Discussion:
[systemd-devel] regarding to cgroup siblings mask
WaLyong Cho
2015-03-24 11:29:34 UTC
Permalink
Hi,

In recent systemd(from some month ago), when a unit has a mask for cpu
or blockio or memory, this mask is also propagated to siblings by
unit_get_target_mask().
According to some of comments, it seems intentional.

Could anyone explain why?

In our system, some of service have MemoryLimit= options. By this
options, all of other services also create its own cgroup in memory. In
mobile system(or some of other embedded system), this can be heavy load.

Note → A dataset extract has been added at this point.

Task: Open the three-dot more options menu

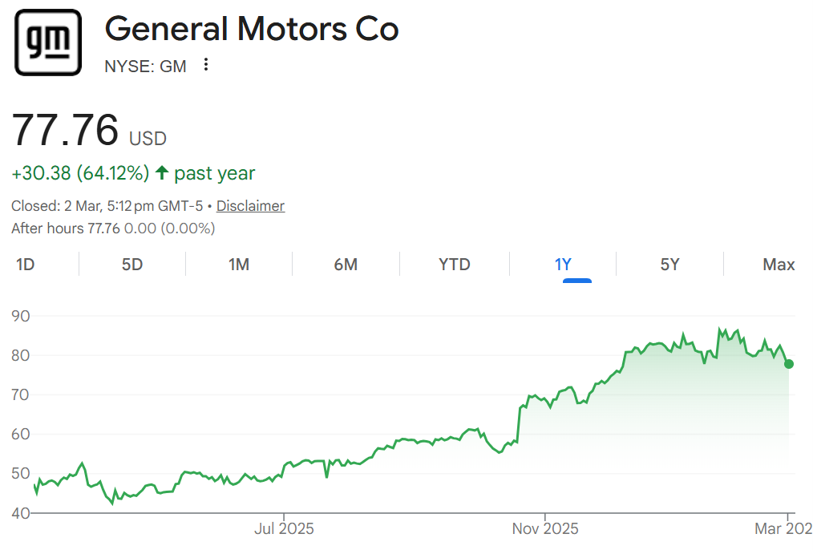Action: tap(206, 65)
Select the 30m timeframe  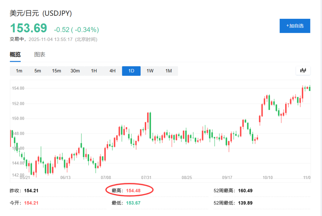[x=75, y=71]
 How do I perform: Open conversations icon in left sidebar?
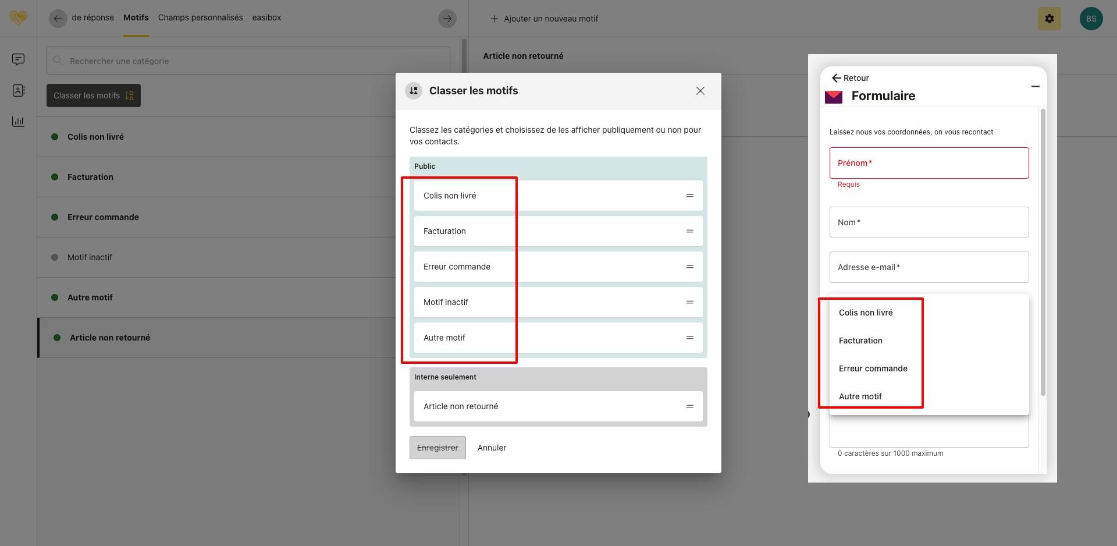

If this can be configurable, how about add a configuration for cgroup
mask propagation to siblings?

Thanks,
WaLyong
David Timothy Strauss
2015-03-26 20:33:28 UTC
Permalink
Post by WaLyong Cho
Could anyone explain why?
An admin using CPUShares= or a similar proportional CGroup controller
probably assumes that setting the shares to twice the default (for
example) increases the relative proportion of resources for that unit.
However, that is only true if other units competing for that resource
have the same controller(s) enabled so that the kernel knows to
balance the resources accordingly.

The code in systemd ensures that if any unit uses a proportional
CGroups controller in a slice, all other units in that same slice
enable that controller as well, usually with the default proportions.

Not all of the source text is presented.